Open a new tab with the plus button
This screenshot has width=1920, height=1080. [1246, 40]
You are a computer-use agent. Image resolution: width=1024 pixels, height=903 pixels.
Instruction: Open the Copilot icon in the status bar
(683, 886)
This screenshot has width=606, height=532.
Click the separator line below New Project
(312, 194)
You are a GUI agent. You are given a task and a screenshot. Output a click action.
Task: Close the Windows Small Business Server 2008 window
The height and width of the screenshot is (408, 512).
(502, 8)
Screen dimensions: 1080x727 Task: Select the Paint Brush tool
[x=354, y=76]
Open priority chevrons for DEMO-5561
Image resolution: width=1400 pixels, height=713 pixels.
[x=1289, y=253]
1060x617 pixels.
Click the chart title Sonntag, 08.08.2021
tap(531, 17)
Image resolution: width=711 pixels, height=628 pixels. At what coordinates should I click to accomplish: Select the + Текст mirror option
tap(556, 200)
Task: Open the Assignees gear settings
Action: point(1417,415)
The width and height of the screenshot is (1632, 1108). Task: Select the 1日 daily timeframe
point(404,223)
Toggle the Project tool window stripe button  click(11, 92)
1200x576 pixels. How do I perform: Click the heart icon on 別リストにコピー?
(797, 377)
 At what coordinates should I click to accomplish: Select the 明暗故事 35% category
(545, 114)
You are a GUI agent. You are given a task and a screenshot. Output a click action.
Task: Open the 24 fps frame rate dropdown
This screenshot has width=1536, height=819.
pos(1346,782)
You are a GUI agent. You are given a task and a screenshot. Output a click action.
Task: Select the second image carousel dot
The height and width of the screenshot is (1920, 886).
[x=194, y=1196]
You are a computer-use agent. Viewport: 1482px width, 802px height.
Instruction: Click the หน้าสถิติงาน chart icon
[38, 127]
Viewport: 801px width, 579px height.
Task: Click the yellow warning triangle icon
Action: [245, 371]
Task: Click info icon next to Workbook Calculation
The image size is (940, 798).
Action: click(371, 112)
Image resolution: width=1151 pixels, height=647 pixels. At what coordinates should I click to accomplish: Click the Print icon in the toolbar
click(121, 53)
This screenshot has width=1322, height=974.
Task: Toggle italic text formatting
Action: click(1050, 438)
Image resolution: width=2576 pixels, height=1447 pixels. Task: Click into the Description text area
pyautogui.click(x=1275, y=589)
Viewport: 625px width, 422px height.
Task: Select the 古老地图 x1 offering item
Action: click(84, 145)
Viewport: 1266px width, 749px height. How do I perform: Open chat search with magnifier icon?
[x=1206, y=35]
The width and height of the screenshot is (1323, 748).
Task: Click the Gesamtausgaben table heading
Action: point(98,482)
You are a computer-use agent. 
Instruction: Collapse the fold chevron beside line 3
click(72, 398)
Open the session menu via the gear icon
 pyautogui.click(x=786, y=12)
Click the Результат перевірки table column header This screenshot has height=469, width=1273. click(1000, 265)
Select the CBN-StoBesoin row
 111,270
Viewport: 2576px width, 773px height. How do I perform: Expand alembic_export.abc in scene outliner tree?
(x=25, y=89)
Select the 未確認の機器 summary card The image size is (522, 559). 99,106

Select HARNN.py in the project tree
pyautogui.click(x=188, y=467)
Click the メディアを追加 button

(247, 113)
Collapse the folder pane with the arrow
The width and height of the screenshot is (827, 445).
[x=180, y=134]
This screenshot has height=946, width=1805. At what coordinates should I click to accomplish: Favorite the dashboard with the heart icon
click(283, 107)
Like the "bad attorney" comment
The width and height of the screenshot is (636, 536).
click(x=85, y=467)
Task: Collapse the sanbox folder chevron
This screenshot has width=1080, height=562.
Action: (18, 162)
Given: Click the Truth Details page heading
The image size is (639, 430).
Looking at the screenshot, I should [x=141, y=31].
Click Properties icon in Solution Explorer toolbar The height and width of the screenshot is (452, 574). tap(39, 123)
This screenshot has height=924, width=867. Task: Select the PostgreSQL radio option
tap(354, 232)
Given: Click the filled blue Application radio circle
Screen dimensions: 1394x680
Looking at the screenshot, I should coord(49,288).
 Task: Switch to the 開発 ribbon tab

==========

Job
Rewrite all of the rows above with every occurrence of "heart icon" changed to "star icon", keeping everything else the same.

Result of the exercise
Open a new tab with the plus button
This screenshot has width=1920, height=1080. [1246, 40]
You are a computer-use agent. Image resolution: width=1024 pixels, height=903 pixels.
Instruction: Open the Copilot icon in the status bar
(683, 886)
This screenshot has width=606, height=532.
Click the separator line below New Project
(312, 194)
You are a GUI agent. You are given a task and a screenshot. Output a click action.
Task: Close the Windows Small Business Server 2008 window
The height and width of the screenshot is (408, 512).
(502, 8)
Screen dimensions: 1080x727 Task: Select the Paint Brush tool
[x=354, y=76]
Open priority chevrons for DEMO-5561
Image resolution: width=1400 pixels, height=713 pixels.
[x=1289, y=253]
1060x617 pixels.
Click the chart title Sonntag, 08.08.2021
tap(531, 17)
Image resolution: width=711 pixels, height=628 pixels. At what coordinates should I click to accomplish: Select the + Текст mirror option
tap(556, 200)
Task: Open the Assignees gear settings
Action: point(1417,415)
The width and height of the screenshot is (1632, 1108). Task: Select the 1日 daily timeframe
point(404,223)
Toggle the Project tool window stripe button  click(11, 92)
1200x576 pixels. How do I perform: Click the star icon on 別リストにコピー?
(797, 377)
 At what coordinates should I click to accomplish: Select the 明暗故事 35% category
(545, 114)
You are a GUI agent. You are given a task and a screenshot. Output a click action.
Task: Open the 24 fps frame rate dropdown
This screenshot has width=1536, height=819.
pos(1346,782)
You are a GUI agent. You are given a task and a screenshot. Output a click action.
Task: Select the second image carousel dot
The height and width of the screenshot is (1920, 886).
[x=194, y=1196]
You are a computer-use agent. Viewport: 1482px width, 802px height.
Instruction: Click the หน้าสถิติงาน chart icon
[38, 127]
Viewport: 801px width, 579px height.
Task: Click the yellow warning triangle icon
Action: [245, 371]
Task: Click info icon next to Workbook Calculation
The image size is (940, 798).
Action: click(371, 112)
Image resolution: width=1151 pixels, height=647 pixels. At what coordinates should I click to accomplish: Click the Print icon in the toolbar
click(121, 53)
This screenshot has width=1322, height=974.
Task: Toggle italic text formatting
Action: click(1050, 438)
Image resolution: width=2576 pixels, height=1447 pixels. Task: Click into the Description text area
pyautogui.click(x=1275, y=589)
Viewport: 625px width, 422px height.
Task: Select the 古老地图 x1 offering item
Action: click(84, 145)
Viewport: 1266px width, 749px height. How do I perform: Open chat search with magnifier icon?
[x=1206, y=35]
The width and height of the screenshot is (1323, 748).
Task: Click the Gesamtausgaben table heading
Action: point(98,482)
You are a computer-use agent. 
Instruction: Collapse the fold chevron beside line 3
click(72, 398)
Open the session menu via the gear icon
 pyautogui.click(x=786, y=12)
Click the Результат перевірки table column header This screenshot has height=469, width=1273. click(1000, 265)
Select the CBN-StoBesoin row
 111,270
Viewport: 2576px width, 773px height. How do I perform: Expand alembic_export.abc in scene outliner tree?
(x=25, y=89)
Select the 未確認の機器 summary card The image size is (522, 559). 99,106

Select HARNN.py in the project tree
pyautogui.click(x=188, y=467)
Click the メディアを追加 button

(247, 113)
Collapse the folder pane with the arrow
The width and height of the screenshot is (827, 445).
[x=180, y=134]
This screenshot has height=946, width=1805. At what coordinates should I click to accomplish: Favorite the dashboard with the star icon
click(283, 107)
Like the "bad attorney" comment
The width and height of the screenshot is (636, 536).
click(x=85, y=467)
Task: Collapse the sanbox folder chevron
This screenshot has width=1080, height=562.
Action: (18, 162)
Given: Click the Truth Details page heading
The image size is (639, 430).
Looking at the screenshot, I should [x=141, y=31].
Click Properties icon in Solution Explorer toolbar The height and width of the screenshot is (452, 574). tap(39, 123)
This screenshot has height=924, width=867. Task: Select the PostgreSQL radio option
tap(354, 232)
Given: Click the filled blue Application radio circle
Screen dimensions: 1394x680
Looking at the screenshot, I should coord(49,288).
 Task: Switch to the 開発 ribbon tab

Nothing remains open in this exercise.